Gateways are good ways to find reliable information but are less useful for providing reviews of sites. If a user independently finds a Web-site they are unlikely to want to check whether it is included in a gateway before using it. They are even less likely to check in several gateways, to form a balanced view. A new technology called PICS (Platform for Internet Content Selection) makes it possible to provide evaluative information direct to a users’ Web browser. Originally PICS was intended as a means of protecting children from inappropriate material on the Internet, but the technology is flexible enough to apply to any information on the Internet. PICS is a means of creating descriptive records containing information about a Web-site in a structured format. PICS records, or labels, may be derived from the Web-site itself or from independent review services like the gateways mentioned earlier. Several different review services may provide labels for the same Web-site, using guidelines such as DISCERN or OMNI. The user can then view these labels at the time of connecting to a Web-site and can use their recommendations or warnings to form their own judgement about the Web-site.

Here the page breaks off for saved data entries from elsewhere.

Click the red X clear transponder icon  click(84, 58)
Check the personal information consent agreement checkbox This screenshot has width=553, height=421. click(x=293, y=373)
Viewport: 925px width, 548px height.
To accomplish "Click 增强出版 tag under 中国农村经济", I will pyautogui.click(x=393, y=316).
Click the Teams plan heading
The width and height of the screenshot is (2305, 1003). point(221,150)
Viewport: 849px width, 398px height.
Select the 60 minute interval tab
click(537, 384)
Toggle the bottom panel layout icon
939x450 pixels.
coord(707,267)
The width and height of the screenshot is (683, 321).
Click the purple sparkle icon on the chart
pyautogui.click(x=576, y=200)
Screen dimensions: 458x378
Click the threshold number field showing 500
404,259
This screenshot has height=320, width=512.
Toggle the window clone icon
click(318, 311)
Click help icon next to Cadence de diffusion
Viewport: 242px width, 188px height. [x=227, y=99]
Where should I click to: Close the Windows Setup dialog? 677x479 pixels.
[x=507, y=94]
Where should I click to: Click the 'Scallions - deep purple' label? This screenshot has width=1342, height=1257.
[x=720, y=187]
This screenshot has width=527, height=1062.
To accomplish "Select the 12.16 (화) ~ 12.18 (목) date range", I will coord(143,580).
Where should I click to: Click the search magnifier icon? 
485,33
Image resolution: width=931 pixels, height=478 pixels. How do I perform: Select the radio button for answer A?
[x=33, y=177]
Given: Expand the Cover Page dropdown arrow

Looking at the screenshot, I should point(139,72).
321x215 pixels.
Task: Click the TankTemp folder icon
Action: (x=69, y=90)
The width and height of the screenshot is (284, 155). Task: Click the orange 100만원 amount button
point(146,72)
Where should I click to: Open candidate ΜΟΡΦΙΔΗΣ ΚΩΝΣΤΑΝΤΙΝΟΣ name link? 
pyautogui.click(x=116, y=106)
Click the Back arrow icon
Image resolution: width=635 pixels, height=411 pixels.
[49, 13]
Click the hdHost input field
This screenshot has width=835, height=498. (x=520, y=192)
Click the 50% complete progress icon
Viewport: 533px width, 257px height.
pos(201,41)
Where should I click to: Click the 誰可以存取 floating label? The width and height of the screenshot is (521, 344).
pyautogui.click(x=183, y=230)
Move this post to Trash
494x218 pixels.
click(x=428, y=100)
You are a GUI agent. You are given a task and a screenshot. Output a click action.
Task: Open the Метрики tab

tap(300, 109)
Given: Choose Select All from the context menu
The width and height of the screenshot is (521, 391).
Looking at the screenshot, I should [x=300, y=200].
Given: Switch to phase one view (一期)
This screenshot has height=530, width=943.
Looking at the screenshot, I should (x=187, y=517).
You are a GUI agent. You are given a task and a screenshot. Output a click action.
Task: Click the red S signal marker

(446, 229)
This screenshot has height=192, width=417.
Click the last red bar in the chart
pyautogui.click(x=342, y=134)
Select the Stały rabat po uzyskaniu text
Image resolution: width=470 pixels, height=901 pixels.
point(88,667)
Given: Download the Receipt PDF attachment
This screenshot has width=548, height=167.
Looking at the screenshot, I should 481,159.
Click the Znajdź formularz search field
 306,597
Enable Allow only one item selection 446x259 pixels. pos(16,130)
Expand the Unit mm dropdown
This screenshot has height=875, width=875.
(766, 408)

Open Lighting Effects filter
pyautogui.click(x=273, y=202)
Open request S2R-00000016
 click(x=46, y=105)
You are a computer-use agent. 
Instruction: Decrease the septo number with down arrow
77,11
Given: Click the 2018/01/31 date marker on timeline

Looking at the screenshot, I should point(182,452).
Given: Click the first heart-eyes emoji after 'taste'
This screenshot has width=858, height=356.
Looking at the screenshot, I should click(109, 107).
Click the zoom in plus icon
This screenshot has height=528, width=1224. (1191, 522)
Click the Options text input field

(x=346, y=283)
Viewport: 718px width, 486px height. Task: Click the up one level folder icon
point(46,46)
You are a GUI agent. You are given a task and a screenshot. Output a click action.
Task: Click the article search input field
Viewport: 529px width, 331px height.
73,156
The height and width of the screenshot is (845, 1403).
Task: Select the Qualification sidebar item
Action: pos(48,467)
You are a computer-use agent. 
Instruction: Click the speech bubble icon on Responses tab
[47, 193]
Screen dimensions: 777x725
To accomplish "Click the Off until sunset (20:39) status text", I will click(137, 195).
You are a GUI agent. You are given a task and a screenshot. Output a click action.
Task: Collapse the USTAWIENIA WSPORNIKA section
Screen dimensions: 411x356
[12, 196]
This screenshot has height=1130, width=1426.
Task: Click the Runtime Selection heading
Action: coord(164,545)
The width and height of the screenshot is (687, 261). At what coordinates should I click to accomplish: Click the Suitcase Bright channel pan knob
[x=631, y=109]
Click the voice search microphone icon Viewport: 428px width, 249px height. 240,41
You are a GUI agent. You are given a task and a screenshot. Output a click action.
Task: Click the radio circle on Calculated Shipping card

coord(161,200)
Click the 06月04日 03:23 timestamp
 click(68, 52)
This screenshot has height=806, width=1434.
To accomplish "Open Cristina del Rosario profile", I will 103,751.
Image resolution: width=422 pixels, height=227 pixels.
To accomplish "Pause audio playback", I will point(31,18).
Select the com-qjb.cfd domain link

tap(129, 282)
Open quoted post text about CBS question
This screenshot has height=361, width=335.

The great benefit of this approach is that it provides a mechanism for medical professionals to guide consumers through healthcare-related information on the Web, while leaving control firmly in the hands of users.
Good health is important to all of us. Reliable health information can play a significant part in health-care and the Web is becoming a very valuable source of health information. People using the Web must learn to look critically at information they retrieve from it, in order to determine how credible it is and how relevant it is for their particular condition and circumstances.